Im Studium begann er, sich politisch zu engagieren. Gewalt- und Ideologiekritische Ideen und Visionen einer befreiten Gesellschaft sind der rote Faden seines Werkes. Es blieb nicht bei philosophischen Fingerübungen. Camus engagierte sich für anti-kolonialistische Initiativen und betätigte sich als Mitbegründer eines Arbeitertheaters. In dieser Zeit entsteht sein erstes Drama „Caligula“. Noch heute steht es im Spielplan von etablierten Theatern und Laien-Ensembles. Albert engagierte sich in der KP und verließ sie bald wieder. Nach dem Einmarsch der Wehrmacht in Frankreich engagierte er sich im Widerstand. Unter einem Pseudonym wurde er Chefredakteur der sozialistischen Zeitschrift „Combat“. In dieser siedelte er auch nach Frankreich über. In der Nachkriegszeit setzte schließlich der lang ersehnte Erfolg ein.

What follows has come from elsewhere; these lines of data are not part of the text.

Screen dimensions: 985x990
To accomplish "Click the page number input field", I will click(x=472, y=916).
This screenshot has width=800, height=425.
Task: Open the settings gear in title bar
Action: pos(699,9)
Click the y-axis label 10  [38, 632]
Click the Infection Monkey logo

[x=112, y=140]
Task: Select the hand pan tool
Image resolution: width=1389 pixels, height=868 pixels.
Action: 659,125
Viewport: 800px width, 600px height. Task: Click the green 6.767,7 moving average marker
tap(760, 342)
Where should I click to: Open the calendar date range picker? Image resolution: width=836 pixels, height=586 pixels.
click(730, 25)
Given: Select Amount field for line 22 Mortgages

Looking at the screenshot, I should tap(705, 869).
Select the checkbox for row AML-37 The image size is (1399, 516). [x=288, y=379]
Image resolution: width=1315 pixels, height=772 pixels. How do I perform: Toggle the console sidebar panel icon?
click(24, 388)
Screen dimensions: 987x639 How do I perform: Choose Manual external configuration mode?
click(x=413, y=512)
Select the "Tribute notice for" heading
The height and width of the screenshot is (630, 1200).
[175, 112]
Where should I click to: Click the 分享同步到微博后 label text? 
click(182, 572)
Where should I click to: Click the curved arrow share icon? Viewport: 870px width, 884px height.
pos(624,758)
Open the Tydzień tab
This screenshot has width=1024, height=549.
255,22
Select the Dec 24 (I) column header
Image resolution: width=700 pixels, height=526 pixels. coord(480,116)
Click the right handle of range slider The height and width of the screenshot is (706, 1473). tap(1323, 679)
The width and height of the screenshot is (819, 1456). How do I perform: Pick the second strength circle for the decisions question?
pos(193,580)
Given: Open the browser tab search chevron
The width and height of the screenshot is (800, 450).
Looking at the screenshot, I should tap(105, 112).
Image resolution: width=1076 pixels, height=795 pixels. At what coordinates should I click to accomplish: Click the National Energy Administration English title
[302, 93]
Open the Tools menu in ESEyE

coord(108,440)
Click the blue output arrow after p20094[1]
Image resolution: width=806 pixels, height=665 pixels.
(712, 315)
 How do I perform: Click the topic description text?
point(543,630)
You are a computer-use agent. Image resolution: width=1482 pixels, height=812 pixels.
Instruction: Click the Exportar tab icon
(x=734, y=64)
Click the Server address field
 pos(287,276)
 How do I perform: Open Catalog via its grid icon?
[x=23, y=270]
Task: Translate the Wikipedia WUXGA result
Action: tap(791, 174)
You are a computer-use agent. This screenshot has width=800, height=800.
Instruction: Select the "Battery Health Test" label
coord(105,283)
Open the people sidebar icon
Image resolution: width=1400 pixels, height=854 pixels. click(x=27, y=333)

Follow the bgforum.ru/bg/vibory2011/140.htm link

Zusammen mit Jean-Paul-Sarte wurde er zum Vordenker des Existenzialismus. Zwischen beiden Schriftstellern kam es 1951 anlässlich der Veröffentlichung von Camus libertärem Essay „Der Mensch in der Revolte“ zum Bruch. Der Erfolg blieb aus. Der Nobelpreis 1957 würdigte ihn als mutigen Schriftsteller, der sich den dringenden Gewissensfragen dieser Zeit widmete. Neuausbrüche seiner Krankheit in dieser Zeit beeinträchtigten weitere Projekte.
Von dem Geld, mit dem der Nobelpreis dotiert war, kaufte er sich ein Landhaus in der Provence, das er mit größter Liebe fürs Detail einrichtete. Kurz darauf, am 4. Januar 1960 starb er als Beifahrer bei einem Autounfall. Camus‘ 100. Geburtstag wird eingehend gefeiert. Pünktlich zum Geburtstag erscheinen neue Biografien, Essaybände und eine Neuausgabe seiner politischen Schriften. Frankreichreisende können sich auf eine Ausstellung in Aix-en-Provence freuen. Begleitet wird sie von Filmvorführungen, Diskussionsveranstaltungen, Aufführungen und Lesungen seiner Werke.